"Then we were put in cattle trucks and sent into Germany, and for the first two days they did not give us any food or water.
"On the second day we stopped at a station and a woman came towards us with a large can of soup, and we thought we were going to be fed; but she brought it right up to us, and said: 'Ugh, dirty Englanders,' and poured it on to the line.
"I was taken to Soltau Lager; and the food they gave us consisted of a cup of acorn coffee in the morning and a small piece of black bread, which had to last all day, and wouldn't make more than two good slices.
"For dinner we got a basin of very thin potato soup; sometimes we got a potato in it, and sometimes we didn't. For supper we got a cup of coffee, and we were supposed to make the bread do for both breakfast and supper.
"The prisoners were sent out from Soltau in working parties to farmers, factories, and coal mines and salt mines. The salt mines were dreaded most, and fellows who had been working there for two or three months looked dreadful. In fact, they could not keep up there longer than that; they got too ill.
"I was sent into a salt mine myself. The hours are not long, because it is impossible to stay down many hours at a time, and we were generally brought up about one o'clock. They did not keep me in the mine long, because they found I was of no use for the work.

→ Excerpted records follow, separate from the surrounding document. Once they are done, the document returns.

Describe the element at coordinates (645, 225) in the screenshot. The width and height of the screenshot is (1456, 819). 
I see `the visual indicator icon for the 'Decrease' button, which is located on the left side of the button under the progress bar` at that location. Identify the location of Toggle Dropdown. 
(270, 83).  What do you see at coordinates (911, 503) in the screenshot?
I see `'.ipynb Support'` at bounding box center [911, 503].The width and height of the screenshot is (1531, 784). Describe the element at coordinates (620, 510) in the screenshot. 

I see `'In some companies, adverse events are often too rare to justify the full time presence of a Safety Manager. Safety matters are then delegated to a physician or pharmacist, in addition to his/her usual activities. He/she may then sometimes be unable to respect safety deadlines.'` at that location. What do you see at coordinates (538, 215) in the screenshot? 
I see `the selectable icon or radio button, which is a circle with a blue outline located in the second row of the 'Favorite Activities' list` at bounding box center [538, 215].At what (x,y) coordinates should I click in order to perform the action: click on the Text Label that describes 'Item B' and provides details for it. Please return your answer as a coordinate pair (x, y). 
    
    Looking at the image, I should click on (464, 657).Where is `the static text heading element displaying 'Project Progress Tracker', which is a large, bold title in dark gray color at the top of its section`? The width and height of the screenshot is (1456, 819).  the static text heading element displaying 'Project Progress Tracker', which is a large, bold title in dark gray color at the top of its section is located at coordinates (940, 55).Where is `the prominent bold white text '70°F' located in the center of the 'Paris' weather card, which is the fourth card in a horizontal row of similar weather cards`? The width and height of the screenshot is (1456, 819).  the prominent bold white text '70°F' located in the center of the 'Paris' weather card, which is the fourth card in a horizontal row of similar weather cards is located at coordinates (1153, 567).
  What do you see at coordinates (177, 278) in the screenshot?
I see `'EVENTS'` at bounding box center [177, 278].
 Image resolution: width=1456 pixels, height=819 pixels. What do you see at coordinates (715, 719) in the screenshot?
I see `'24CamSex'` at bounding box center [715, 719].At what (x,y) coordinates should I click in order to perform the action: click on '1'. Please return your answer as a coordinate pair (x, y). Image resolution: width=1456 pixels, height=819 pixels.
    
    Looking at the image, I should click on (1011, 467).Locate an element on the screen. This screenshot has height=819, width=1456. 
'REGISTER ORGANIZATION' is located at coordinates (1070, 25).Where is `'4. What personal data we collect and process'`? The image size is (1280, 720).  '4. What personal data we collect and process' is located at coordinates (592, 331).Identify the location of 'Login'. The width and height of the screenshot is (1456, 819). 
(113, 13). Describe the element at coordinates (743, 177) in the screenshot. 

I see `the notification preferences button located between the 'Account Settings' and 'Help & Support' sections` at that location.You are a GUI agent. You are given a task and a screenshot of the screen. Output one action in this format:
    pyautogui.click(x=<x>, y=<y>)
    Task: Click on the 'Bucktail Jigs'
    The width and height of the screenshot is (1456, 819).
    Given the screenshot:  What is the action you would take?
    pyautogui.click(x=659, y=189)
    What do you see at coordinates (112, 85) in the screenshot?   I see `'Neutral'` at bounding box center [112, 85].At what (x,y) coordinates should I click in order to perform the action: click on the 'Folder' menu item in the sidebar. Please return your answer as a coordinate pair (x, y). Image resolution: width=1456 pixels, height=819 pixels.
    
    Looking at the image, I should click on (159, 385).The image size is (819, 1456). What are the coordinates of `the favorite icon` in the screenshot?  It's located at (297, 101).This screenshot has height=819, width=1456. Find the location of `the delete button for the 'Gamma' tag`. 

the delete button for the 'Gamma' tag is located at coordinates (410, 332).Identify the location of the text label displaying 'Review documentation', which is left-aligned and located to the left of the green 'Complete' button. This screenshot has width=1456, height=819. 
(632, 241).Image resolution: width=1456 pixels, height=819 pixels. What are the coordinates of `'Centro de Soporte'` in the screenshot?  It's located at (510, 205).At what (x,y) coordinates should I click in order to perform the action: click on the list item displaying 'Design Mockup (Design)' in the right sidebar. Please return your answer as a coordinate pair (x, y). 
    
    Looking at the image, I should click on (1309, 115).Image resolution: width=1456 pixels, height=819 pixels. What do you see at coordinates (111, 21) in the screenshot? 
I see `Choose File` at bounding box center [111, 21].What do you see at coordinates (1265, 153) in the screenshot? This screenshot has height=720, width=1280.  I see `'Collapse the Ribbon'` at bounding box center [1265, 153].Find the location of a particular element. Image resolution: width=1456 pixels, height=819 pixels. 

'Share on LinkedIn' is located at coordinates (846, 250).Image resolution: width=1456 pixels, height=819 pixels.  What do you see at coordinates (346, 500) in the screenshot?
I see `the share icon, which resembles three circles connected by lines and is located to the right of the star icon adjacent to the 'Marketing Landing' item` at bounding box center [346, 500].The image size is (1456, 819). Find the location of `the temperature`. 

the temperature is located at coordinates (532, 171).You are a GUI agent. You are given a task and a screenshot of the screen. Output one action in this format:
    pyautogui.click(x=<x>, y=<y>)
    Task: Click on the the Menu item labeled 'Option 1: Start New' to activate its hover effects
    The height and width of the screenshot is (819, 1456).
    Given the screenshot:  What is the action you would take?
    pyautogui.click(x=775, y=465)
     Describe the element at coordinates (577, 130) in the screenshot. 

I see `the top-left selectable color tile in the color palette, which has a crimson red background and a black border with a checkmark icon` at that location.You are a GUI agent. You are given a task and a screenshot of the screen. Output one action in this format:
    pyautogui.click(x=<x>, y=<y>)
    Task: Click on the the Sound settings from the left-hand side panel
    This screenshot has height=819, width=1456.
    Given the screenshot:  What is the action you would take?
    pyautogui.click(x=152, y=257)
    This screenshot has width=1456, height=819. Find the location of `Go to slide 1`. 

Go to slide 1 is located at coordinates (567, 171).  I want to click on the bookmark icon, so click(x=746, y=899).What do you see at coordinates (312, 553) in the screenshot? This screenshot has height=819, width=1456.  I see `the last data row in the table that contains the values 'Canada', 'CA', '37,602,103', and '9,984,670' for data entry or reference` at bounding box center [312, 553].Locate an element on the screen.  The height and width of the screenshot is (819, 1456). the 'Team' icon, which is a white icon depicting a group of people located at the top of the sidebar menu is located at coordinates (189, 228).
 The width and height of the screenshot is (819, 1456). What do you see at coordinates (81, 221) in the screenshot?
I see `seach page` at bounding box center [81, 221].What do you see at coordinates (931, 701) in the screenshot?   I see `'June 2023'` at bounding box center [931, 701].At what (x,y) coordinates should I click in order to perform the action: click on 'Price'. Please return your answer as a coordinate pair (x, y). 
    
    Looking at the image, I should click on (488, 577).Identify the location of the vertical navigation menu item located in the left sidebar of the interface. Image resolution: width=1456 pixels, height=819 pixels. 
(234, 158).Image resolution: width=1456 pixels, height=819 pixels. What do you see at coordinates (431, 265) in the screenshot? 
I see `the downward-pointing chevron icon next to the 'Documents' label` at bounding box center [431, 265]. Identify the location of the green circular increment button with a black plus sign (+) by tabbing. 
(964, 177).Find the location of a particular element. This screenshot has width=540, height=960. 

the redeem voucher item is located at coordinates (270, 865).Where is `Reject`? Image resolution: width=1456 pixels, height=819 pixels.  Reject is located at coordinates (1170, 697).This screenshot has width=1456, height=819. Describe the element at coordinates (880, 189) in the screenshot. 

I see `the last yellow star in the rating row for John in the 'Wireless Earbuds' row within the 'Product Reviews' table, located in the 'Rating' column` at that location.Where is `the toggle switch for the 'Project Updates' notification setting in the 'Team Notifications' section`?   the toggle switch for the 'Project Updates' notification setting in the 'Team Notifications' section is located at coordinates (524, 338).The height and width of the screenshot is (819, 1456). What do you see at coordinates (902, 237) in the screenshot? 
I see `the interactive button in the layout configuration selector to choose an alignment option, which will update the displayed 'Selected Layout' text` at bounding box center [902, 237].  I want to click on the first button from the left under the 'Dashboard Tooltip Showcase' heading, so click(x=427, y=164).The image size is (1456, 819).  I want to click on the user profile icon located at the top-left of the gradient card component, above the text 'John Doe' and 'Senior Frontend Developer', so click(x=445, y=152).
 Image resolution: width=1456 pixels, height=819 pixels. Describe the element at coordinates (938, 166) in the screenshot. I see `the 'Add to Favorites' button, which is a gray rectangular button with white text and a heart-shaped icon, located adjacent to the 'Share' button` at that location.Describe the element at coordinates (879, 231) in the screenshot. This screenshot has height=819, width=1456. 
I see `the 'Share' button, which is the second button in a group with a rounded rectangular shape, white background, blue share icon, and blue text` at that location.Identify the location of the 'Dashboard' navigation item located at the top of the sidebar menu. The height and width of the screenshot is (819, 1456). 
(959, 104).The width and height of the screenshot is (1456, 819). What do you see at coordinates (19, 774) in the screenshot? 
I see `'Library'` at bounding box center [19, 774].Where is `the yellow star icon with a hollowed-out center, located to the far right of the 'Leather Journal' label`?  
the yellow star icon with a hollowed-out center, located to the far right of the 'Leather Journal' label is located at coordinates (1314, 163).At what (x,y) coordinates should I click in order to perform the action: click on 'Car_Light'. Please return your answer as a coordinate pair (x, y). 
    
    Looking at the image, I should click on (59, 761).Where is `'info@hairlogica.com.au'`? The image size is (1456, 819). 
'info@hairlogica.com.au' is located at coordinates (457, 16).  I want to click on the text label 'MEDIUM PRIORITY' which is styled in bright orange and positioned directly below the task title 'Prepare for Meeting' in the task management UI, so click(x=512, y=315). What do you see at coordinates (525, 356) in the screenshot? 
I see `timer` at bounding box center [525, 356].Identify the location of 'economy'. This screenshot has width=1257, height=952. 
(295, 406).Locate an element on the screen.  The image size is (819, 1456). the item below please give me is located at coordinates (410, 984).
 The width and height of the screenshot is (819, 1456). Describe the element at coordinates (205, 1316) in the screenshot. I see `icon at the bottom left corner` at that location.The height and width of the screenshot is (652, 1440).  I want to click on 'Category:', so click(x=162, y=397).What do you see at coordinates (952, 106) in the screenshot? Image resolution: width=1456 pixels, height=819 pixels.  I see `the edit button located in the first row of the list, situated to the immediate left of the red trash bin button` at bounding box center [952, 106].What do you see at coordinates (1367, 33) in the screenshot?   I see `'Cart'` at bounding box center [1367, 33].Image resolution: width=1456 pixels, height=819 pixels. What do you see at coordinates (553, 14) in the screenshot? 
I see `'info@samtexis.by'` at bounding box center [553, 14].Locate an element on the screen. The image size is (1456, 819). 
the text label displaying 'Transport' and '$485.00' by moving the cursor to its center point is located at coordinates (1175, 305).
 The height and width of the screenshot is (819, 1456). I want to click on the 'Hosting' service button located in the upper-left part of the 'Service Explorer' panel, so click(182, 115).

"It's not so bad on the farms, although you have to work from about 4 o'clock till 8 or 9 at night. But the food is better, as you generally live at the farmer's table, and have the same as he does.
"When prisoners are sent in working parties, the employers have to pay the German Government the same wages he usually pays a man, and the prisoners receive from the German Government 30 pfennings (about 3d.) per day."
"Did the American Consul ever visit the lager?" I asked.
"Yes, but only once when I was there."